R Sreedhar of New Delhi-based Environics Trust pointed out that the plant in Godda, Jharkhand, would depend on coal imported from Australia and Indonesia; the plant is set to be commissioned in 2022. The proposal for the plant came after Prime Minister Narendra Modi visited Bangladesh in 2015, accompanied by Gautam Adani, who heads the Adani Group. High-tension lines would be erected, to supply power from Godda to Jharkhand. Land for the plant was acquired after forcible eviction of farmers in Motia, Nayabad, Gangta, Mali and other villages. Many of the farmers were unwilling to move from fertile lands their families had cultivated for generations.

Sreedhar has challenged the plant in the National Green Tribunal. The proposed site is close to the Ganga, and at Sahebganj and other nearby areas, the river sustains the endangered Gangetic dolphins. The choice of site for this project, Sreedhar contends in his petition in the NGT, was in violation of siting conditions laid down by the Union Ministry of Environment, Forests and Climate Change. Under the norms, a zero liquid discharge system must be implemented, but this has not been provided for at Godda.
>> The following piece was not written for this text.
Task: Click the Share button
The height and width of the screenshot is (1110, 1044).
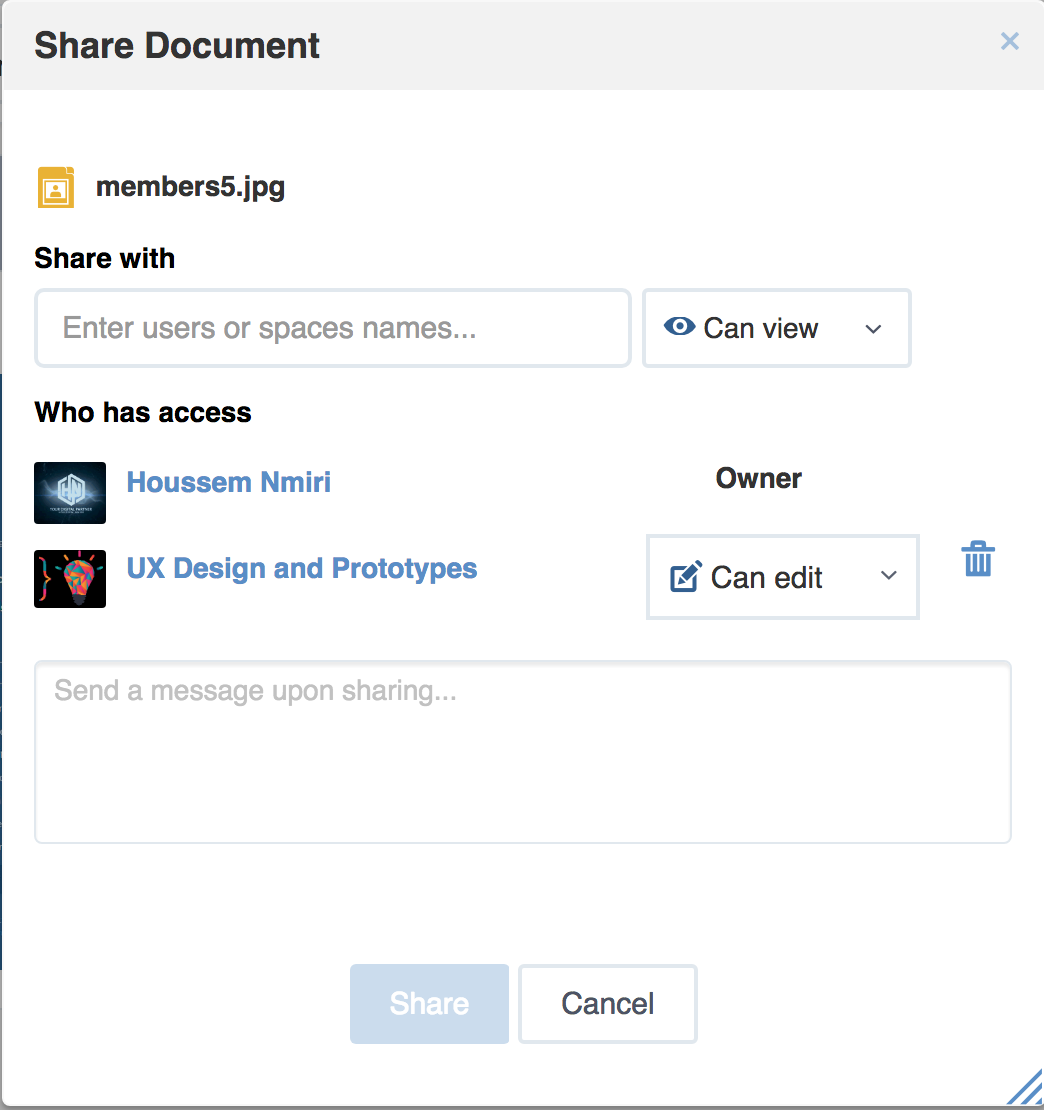Action: tap(430, 1004)
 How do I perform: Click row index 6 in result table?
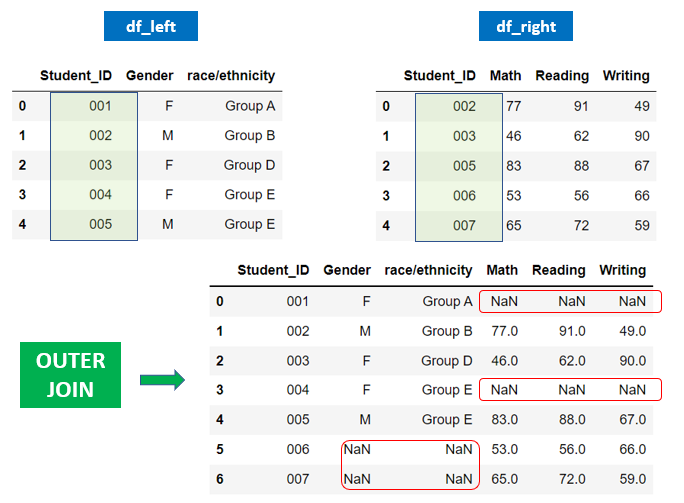[x=220, y=480]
Petitioners from across the world have appealed to GE to pull out, so that such harmful projects cannot be implemented. Once operational, the 15 new GE-aided plants would together be responsible for about 12 GW of coal power. That would spell catastrophe for ongoing attempts to prevent climate change by curbing the use of fossil fuels. People from across these affected countries have asked GE to disclose its future plans and explain the roadmap proposed for moving away from thermal power.

Coal is responsible for 46% of carbon di oxide emissions worldwide, and is the biggest contributor to human-induced climate change. The good news, though, is that progress is being made towards ending the dependence on coal. China’s consumption of coal is on the downward trend, and many European countries have also set in motion plans for the phasing out coal.

Meanwhile, German industrial giant Siemens AG too has come under criticism for providing rail signaling for the controversial Carmichael coal fields in Australia, also to be operated by the Adani Group. Bloomberg reported that the coal found there is of low grade, and will not find easy takers in the thermal coal market, which in any case is in terminal decline.

The World Bank, African Development Bank and several other global institutions and corporate firms have announced commitments to divest from coal. Meiki Paendong, representing West Java, Indonesia, where too a GE-aided coal plant is coming up, said at Friday’s online press conference, “We are already seeing immense impacts on different livelihoods like salt makers and farmers … we ask that GE stops its support of dirty coal.”

The legally binding Paris Agreement aims to limit global warming to well below 2 degree Celsius, compared to pre-industrial levels. Global Carbon Project, comprising international scientists who track emissions, in a recent report noted that “cuts in global emissions of the order of one to two billion tonnes of carbon di oxide are needed each year between 2020 and 2030 to limit climate change in line with the Paris Agreement goals.” India accounts for at least seven percent of global emissions.